__A fazer__. Segundo a notícia sobre os alvarás de soltura falsificados, quantos detentos os agentes da penitenciária impediram de ser soltos?

__Trecho do documento__.
☆ ☆ ☆
Agentes da Penitenciária de Segurança Máxima Dr. Romeu Gonçalves de Abrantes, conhecida como PB1 e PB2, em João Pessoa, impediram a soltura de sete detentos ligados a facções criminosas após identificarem alvarás de soltura falsificados. O caso está sendo investigado por meio de uma sindicância interna.
A fraude foi descoberta após policiais penais desconfiarem da autenticidade dos documentos, que continham assinaturas falsas da juíza Andrea Arcoverde e do juiz Carlos Neves, ambos da Vara de Execuções Penais. Os magistrados confirmaram a falsificação. As investigações apontam que os alvarás teriam sido enviados por meio do malote digital do Conselho Nacional de Justiça (CNJ), levantando suspeitas sobre possível uso indevido de credenciais de servidores federais.
Diante da gravidade do caso, a juíza Andrea Arcoverde Cavalcanti Vaz determinou o envio de ofícios à Secretaria de Segurança Pública para instauração de inquérito policial e aprofundamento das investigações. No despacho, a magistrada destacou que os documentos falsos tinham como objetivo “fraudar a Justiça e provocar a soltura indevida dos sentenciados”. O caso também foi comunicado às Comissões Permanentes de Segurança Institucional, Segurança da Informação do Tribunal de Justiça da Paraíba e à Corregedoria Geral de Justiça.
☆ ☆ ☆
__Dados para revisão__.
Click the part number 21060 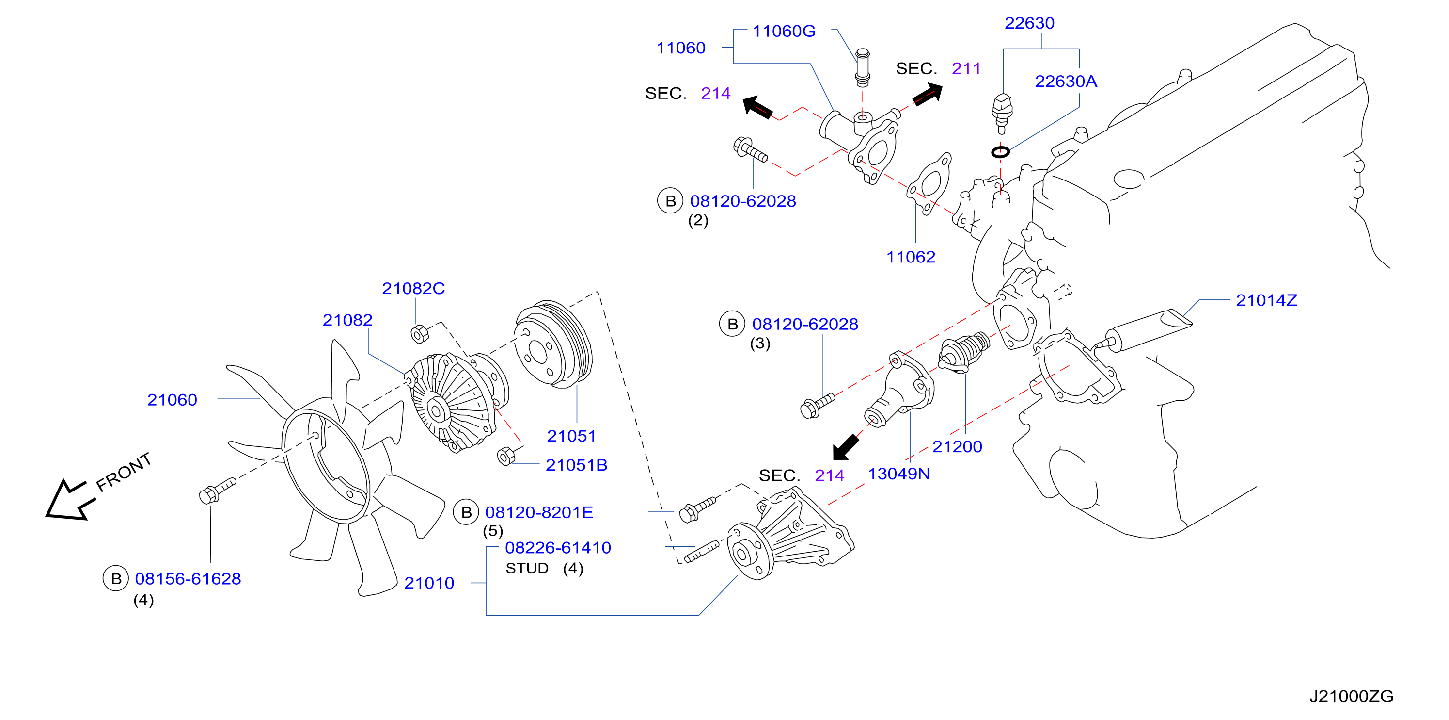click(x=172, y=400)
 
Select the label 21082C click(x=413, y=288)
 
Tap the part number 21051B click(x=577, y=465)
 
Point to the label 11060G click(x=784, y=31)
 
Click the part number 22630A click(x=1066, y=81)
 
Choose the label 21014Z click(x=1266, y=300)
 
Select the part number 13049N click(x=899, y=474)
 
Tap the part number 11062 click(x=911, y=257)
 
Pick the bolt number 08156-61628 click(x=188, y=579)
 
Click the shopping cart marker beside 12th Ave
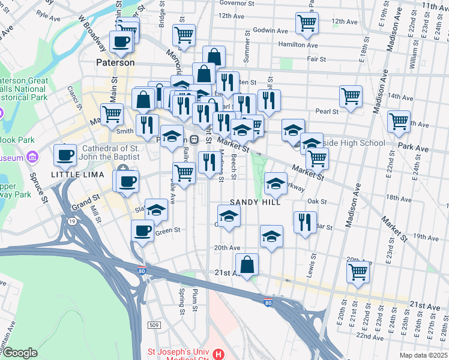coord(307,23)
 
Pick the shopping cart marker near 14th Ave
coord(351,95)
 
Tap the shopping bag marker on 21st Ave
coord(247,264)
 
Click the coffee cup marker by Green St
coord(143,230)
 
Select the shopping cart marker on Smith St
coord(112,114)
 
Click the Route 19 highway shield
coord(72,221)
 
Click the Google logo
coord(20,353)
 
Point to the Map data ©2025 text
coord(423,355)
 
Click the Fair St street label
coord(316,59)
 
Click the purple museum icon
☆ ☆ ☆
__Exercício resolvido__. Sete detentos ligados a facções criminosas.